We have been using pyparsing for a generic config file parser for some time now. The inner blocks of the config parser look something like this:
{
key1 = [ value1.1, value1.2, value1.3 ];
key2 = [ value2.1, value2.2, value2.3 ];
}
Using dictOf and delimitedList, we end up with the equivalent of a dictionary mapping keys (key1 and key2) to the corresponding list of value tokens.
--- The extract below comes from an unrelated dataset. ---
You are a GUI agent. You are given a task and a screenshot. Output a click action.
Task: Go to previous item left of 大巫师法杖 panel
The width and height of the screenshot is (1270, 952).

Recently, I was hoping to extend the parser to support:
{
key1 = [ value1.1, value1.2, value1.3 ];
key1 += [ value1.4, value1.5 ];
key2 = [ value2.1, value2.2, value2.3 ];
}
In this example, I want the resulting dict to map key1 to [ value1.1, value1.2, value1.3, value1.4, value1.5 ]. Looking at the pyparsing options available, I didn't see any clear way to do this. A Google search didn't appear to turn up anything either. (Although it is possible I didn't know which search words to use for this.)
Is there some hook for this that I am missing? Is there some post processing combine functionality I should be doing? Can anyone suggest what the best "pyparsing way" of approaching this would be?
Thanks
Pyparsing blows up at this because you are essentially throwing a different grammar at it.
There is nothing in pyparsing out-of-the-box that will handle this, so you will need to roll your own special version of Dict that will take key_expr '=' value_expr ';'
lines and comprehend that key_expr '+=' value_expr ';'
are intended to modify a previously defined key. In pyparsing, you would do this with a parse action that is attached to the overall ZeroOrMore expression, which may contain definitions and updates.
import pyparsing as pp
LBRACE,RBRACE,LBRACK,RBRACK,SEMI = map(pp.Suppress, "{}[];")
key_expr = pp.Word(pp.alphas, pp.alphanums)
value_atom = pp.Word(pp.alphas, pp.alphanums + '._')
value_list = LBRACK + pp.delimitedList(value_atom) + RBRACK
key_defn = pp.Group(key_expr("key") + '=' + value_list("value") + SEMI)
key_update = pp.Group(key_expr("key") + '+=' + value_list("value") + SEMI)
# using the trailing '*' will support saving multiple expressions under the same results name
# in this case, it will sort out the "x = []" definitions vs "x += []" updates
key_values = pp.ZeroOrMore(key_defn("defns*") | key_update("updates*"))
# parse action to build a dict beginning with all definitions, and then
# adding updates
def assemble_dict(t):
ret = {kv.key: kv.value.asList() for kv in t.defns}
for kv in t.updates:
ret[kv.key] += kv.value.asList()
return ret
key_values.addParseAction(assemble_dict)
kv_expr = LBRACE + key_values("vars") + RBRACE
test = """
{
key1 = [ value1.1, value1.2, value1.3 ];
key1 += [ value1.4, value1.5 ];
key2 = [ value2.1, value2.2, value2.3 ];
}
"""
print(kv_expr.parseString(test).dump())
prints:
[{'key1': ['value1.1', 'value1.2', 'value1.3', 'value1.4', 'value1.5'], 'key2': ['value2.1', 'value2.2', 'value2.3']}]
- vars: {'key1': ['value1.1', 'value1.2', 'value1.3', 'value1.4', 'value1.5'], 'key2': ['value2.1', 'value2.2', 'value2.3']}
If you find that you later want to add support for things like "key4 = key2 + key3" or "key4 += key2", you will revisit the expressions used to parse a key-value
pair, and then extend the key_values
expression and the assemble_dict
parse action accordingly.